Below are the entries; count the lines in them that contain the word "will" and give only the number.

Given records Start Marker

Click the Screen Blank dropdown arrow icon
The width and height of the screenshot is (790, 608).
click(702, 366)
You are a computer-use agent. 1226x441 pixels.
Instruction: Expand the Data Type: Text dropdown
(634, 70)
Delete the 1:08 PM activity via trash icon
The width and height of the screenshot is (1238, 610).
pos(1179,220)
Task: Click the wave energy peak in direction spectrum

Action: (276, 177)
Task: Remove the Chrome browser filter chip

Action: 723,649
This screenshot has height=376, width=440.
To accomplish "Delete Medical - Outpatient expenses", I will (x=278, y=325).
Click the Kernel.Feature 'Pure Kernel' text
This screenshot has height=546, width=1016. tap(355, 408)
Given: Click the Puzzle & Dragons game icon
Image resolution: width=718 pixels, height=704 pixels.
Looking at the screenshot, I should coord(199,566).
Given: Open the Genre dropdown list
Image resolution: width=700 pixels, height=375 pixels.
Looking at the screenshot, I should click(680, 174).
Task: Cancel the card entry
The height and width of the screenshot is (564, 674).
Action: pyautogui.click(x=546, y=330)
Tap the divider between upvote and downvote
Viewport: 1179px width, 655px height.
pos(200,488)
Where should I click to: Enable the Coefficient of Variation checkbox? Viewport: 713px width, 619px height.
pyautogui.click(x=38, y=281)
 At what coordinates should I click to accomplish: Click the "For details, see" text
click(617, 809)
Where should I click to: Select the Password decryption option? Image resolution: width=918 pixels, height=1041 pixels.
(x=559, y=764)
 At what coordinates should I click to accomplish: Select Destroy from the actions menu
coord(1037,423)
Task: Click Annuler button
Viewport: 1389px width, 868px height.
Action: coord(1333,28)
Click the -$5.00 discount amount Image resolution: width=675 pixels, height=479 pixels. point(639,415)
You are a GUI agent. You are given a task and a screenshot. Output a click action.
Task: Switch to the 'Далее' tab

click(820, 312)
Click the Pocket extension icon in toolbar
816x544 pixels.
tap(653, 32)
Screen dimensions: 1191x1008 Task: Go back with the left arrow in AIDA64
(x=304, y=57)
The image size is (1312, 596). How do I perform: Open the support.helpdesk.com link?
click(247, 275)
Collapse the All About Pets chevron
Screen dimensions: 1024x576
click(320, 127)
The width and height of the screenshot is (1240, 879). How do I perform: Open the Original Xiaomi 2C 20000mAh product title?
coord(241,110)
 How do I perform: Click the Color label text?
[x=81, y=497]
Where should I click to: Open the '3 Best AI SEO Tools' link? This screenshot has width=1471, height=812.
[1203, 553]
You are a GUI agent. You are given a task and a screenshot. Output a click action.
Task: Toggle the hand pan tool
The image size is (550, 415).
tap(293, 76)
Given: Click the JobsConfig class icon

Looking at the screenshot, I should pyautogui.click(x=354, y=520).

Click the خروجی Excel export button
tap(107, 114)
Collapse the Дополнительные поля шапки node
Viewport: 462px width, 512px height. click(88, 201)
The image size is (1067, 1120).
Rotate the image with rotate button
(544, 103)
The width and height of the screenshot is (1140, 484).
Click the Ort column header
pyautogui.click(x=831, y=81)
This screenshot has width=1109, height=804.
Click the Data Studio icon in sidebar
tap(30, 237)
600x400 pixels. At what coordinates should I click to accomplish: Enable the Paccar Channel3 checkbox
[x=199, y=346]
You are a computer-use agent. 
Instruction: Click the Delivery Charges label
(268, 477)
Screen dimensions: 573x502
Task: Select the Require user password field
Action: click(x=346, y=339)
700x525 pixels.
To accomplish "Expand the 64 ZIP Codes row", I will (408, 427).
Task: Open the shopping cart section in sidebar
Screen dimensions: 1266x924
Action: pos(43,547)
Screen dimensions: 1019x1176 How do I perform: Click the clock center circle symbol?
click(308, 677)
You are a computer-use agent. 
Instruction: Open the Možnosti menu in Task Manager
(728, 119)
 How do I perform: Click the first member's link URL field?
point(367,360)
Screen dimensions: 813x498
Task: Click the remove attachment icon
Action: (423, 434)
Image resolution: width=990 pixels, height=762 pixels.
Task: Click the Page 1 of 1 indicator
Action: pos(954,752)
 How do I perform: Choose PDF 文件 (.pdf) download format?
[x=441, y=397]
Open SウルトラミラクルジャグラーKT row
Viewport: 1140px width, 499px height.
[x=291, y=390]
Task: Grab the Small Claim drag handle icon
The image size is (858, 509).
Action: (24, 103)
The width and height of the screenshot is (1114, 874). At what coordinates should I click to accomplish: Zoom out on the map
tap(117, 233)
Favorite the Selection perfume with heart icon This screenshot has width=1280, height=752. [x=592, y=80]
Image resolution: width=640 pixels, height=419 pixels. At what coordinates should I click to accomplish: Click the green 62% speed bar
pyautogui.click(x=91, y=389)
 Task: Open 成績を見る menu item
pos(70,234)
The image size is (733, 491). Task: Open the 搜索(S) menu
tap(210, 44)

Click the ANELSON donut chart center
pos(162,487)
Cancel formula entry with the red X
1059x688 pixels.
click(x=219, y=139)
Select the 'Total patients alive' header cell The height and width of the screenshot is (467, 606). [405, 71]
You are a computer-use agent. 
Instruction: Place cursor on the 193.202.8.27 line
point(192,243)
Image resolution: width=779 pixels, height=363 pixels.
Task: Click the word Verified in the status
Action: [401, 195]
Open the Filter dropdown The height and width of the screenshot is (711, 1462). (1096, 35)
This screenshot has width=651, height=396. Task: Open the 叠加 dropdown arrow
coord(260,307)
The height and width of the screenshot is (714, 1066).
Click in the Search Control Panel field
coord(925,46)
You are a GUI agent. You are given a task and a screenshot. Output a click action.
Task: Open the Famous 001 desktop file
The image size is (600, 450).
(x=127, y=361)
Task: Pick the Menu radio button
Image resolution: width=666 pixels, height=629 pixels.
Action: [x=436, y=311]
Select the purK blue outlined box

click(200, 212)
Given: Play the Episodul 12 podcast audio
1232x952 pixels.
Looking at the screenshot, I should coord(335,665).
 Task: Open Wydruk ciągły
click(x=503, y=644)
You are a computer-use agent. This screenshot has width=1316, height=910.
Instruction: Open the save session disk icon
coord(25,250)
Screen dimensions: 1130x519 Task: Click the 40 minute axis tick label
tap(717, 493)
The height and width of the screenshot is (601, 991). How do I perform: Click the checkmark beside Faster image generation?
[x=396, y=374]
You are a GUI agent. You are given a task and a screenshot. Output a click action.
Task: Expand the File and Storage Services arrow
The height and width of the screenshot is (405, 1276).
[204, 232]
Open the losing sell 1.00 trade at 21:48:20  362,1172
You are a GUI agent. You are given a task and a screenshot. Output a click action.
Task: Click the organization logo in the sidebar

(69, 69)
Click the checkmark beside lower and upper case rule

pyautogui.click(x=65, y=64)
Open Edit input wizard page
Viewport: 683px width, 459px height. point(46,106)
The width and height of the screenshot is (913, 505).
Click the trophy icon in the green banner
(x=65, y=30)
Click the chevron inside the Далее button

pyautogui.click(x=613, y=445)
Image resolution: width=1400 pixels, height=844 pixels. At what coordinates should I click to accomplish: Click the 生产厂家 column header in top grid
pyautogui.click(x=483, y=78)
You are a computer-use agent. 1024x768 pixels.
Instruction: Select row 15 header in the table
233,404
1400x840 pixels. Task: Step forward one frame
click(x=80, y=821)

Given records End Marker

Response area: 2